# Description of the task
Comb through the entries for "symbol" and pull out each line that holds it.

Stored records
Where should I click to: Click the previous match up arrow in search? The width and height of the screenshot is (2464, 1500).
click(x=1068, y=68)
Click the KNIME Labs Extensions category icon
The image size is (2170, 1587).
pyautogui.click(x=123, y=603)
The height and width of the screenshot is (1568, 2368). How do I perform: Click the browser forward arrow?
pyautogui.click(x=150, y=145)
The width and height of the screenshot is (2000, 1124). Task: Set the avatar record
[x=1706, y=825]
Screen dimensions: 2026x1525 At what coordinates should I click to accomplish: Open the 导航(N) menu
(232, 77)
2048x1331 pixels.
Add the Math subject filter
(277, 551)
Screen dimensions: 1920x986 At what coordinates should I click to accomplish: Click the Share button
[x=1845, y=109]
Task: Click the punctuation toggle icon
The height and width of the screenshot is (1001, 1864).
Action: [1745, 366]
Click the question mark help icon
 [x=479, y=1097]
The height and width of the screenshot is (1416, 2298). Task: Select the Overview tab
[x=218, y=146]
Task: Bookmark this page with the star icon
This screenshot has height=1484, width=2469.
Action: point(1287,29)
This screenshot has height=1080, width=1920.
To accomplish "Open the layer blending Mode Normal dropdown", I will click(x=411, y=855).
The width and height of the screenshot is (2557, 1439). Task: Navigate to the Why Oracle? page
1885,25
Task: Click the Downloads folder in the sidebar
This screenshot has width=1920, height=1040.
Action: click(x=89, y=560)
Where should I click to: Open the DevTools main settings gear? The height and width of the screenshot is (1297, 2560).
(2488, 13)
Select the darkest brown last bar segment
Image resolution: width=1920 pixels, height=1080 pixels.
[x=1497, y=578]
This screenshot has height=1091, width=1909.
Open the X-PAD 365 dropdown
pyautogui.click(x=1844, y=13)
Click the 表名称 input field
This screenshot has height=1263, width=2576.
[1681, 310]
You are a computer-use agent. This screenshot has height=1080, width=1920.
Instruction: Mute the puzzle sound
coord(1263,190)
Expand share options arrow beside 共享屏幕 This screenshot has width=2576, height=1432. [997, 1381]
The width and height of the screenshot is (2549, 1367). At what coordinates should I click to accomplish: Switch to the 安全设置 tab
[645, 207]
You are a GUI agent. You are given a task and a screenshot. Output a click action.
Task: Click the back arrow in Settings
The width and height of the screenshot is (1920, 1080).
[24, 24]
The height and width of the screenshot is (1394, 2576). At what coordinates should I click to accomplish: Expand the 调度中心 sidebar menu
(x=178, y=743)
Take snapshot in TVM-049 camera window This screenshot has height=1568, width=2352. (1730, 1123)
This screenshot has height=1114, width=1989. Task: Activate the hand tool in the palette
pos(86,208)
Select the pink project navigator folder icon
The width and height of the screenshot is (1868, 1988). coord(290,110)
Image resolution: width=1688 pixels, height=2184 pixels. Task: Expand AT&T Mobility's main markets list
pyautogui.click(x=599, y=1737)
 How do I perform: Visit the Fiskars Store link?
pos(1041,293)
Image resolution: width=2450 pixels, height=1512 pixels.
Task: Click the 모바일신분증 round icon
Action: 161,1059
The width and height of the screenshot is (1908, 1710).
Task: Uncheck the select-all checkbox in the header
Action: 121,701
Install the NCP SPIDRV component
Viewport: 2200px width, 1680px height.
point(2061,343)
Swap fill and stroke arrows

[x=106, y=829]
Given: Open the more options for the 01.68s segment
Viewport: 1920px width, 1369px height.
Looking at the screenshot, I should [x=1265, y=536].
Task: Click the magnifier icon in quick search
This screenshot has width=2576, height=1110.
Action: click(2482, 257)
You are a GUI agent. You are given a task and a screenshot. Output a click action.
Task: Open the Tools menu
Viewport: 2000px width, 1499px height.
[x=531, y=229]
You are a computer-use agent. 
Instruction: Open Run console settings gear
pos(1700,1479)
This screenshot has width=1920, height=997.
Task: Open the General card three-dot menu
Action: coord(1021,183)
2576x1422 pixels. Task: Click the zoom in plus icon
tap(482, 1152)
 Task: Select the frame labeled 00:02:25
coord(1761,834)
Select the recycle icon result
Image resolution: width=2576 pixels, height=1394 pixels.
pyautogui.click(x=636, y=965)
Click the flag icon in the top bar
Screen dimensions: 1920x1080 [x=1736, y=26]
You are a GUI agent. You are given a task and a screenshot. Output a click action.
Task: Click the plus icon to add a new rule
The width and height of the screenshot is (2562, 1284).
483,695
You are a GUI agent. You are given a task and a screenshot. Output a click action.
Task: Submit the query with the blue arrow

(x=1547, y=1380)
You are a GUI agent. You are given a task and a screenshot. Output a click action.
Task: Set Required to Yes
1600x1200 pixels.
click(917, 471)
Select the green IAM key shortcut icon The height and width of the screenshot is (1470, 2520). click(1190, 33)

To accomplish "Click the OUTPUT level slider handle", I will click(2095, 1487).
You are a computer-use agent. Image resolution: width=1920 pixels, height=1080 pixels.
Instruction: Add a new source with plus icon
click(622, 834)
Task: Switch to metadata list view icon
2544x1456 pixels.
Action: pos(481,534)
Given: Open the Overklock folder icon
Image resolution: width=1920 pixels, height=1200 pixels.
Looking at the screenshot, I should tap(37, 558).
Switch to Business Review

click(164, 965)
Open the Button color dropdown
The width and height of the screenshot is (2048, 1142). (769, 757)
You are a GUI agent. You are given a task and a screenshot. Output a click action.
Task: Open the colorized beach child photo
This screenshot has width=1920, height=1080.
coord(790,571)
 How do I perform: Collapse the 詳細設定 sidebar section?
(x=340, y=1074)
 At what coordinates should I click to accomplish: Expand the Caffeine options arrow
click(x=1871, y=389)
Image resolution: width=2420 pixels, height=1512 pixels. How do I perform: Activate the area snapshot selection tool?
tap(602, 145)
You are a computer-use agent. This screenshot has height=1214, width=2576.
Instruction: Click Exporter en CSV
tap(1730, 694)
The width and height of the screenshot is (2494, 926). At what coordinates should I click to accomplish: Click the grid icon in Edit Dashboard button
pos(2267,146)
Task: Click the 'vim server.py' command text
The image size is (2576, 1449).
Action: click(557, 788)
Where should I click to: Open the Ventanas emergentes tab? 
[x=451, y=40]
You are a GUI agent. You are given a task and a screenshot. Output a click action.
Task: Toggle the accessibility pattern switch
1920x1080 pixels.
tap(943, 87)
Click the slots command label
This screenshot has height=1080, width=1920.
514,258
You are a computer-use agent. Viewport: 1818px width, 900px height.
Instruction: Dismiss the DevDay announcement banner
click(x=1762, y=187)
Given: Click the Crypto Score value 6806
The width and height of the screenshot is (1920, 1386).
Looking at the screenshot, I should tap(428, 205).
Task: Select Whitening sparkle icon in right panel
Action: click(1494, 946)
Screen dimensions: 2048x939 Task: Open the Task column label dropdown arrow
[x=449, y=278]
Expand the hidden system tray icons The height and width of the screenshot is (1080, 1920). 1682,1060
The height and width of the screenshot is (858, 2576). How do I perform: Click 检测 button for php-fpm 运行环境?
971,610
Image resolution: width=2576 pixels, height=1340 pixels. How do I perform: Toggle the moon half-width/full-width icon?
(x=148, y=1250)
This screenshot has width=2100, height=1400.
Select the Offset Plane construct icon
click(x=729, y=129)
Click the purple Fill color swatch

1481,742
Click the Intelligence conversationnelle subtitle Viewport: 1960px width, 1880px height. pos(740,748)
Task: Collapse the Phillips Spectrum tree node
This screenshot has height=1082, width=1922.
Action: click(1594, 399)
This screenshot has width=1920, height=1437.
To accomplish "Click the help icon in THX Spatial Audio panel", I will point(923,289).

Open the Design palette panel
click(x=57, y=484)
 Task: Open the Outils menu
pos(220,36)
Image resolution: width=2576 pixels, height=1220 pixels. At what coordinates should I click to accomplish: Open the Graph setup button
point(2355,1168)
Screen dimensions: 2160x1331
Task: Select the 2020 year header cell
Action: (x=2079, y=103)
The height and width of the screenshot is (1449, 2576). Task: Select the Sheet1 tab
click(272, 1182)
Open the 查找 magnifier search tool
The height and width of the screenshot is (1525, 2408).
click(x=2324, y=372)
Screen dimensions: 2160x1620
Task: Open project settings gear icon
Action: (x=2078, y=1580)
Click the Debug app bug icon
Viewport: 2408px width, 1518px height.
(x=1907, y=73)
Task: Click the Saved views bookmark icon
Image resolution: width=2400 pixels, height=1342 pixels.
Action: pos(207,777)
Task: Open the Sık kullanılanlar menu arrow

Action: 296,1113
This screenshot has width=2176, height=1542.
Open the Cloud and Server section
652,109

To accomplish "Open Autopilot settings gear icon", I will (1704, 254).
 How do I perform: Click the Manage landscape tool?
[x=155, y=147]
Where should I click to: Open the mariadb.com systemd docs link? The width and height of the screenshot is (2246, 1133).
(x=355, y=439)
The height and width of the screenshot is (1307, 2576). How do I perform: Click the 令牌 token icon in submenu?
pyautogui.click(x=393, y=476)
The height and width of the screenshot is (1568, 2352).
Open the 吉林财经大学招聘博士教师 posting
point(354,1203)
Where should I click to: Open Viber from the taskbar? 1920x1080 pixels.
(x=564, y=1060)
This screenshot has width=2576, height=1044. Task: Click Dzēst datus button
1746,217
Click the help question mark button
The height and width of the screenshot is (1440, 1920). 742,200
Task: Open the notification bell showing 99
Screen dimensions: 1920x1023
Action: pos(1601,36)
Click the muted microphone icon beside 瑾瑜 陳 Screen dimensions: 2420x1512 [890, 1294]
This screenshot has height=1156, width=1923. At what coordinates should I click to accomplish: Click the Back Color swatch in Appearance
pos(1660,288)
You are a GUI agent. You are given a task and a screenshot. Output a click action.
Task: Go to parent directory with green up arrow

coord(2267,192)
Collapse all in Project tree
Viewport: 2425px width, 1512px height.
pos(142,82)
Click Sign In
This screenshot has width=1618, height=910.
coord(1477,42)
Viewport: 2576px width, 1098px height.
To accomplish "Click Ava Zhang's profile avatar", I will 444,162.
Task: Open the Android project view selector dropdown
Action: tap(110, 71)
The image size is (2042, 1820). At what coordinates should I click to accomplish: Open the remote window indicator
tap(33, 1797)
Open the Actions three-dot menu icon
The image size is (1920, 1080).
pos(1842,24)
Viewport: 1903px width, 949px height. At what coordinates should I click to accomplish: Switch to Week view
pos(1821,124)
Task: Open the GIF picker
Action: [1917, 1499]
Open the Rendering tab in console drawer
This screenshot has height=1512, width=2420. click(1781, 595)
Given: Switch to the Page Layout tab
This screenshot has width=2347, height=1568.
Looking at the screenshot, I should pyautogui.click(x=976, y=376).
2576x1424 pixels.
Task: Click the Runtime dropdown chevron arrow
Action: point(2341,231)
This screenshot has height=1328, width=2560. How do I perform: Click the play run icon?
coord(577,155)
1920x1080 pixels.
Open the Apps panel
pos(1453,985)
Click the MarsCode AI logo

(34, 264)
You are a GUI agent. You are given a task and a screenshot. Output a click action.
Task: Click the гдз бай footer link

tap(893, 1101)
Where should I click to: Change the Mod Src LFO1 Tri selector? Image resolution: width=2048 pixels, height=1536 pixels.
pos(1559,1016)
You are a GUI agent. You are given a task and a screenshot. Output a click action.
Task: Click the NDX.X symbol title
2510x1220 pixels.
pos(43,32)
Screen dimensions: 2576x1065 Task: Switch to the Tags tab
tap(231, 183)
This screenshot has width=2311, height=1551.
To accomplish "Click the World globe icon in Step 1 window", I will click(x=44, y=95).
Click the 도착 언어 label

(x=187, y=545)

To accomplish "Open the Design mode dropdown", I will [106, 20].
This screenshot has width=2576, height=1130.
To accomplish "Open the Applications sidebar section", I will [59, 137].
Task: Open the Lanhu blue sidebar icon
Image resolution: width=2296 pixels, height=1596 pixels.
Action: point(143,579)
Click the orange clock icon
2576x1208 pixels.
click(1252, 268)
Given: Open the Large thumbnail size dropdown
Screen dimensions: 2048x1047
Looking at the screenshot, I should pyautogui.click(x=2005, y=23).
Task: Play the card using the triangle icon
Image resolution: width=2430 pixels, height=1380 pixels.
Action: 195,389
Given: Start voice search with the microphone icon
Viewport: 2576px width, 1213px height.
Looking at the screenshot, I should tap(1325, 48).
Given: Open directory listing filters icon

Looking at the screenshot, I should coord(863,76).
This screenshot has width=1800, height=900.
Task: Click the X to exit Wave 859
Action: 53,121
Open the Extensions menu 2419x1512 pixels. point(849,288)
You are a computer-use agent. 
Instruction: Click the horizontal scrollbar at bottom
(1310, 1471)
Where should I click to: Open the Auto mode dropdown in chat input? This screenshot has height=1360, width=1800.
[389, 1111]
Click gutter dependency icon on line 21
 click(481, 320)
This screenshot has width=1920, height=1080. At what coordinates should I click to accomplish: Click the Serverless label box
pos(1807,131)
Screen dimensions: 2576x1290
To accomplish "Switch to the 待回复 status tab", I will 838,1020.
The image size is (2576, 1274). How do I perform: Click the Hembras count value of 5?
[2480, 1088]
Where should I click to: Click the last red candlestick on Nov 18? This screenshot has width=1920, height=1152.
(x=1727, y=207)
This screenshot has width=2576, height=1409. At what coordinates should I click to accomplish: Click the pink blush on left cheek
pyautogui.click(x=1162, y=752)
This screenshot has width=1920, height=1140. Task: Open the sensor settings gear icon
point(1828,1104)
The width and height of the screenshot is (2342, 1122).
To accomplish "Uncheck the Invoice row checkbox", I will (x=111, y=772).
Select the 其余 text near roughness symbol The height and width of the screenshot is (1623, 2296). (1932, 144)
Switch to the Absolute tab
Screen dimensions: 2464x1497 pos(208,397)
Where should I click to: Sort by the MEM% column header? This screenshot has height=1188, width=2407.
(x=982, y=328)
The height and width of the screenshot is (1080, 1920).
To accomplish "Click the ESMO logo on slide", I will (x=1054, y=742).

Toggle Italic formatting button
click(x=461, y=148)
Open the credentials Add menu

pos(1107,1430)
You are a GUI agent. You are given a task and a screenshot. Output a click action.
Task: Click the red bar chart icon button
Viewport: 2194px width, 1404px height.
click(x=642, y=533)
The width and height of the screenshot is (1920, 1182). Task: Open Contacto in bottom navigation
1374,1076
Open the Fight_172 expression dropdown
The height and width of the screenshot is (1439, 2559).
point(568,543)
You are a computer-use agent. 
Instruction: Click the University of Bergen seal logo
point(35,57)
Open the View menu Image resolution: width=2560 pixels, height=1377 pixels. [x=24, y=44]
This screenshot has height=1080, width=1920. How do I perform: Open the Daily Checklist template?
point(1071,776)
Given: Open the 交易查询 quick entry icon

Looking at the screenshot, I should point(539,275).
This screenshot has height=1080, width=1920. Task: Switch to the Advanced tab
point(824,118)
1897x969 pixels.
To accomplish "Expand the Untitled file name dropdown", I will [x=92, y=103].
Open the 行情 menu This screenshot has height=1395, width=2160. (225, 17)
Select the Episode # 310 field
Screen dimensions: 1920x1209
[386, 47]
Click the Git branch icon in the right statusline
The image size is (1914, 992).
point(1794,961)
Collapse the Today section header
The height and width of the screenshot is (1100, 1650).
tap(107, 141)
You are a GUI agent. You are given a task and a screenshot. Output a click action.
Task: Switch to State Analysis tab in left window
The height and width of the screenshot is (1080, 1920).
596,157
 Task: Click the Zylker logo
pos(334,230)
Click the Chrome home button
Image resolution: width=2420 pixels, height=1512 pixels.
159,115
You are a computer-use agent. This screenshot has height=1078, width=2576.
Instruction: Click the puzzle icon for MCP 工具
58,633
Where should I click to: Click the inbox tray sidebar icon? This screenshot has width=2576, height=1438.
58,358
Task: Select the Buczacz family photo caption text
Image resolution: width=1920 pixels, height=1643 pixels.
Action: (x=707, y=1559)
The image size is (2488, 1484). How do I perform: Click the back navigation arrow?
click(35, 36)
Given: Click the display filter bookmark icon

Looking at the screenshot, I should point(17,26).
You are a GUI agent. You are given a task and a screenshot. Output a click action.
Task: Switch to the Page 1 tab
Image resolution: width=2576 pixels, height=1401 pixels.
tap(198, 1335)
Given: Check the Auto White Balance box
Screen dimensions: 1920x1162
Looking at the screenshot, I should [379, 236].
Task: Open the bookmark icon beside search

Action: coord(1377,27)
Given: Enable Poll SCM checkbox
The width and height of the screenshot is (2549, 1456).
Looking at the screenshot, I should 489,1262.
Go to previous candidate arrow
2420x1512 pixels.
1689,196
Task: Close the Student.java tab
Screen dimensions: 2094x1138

# Exercise answer
Task: Click the NDX.X symbol title
Select the 其余 text near roughness symbol The height and width of the screenshot is (1623, 2296). (1932, 144)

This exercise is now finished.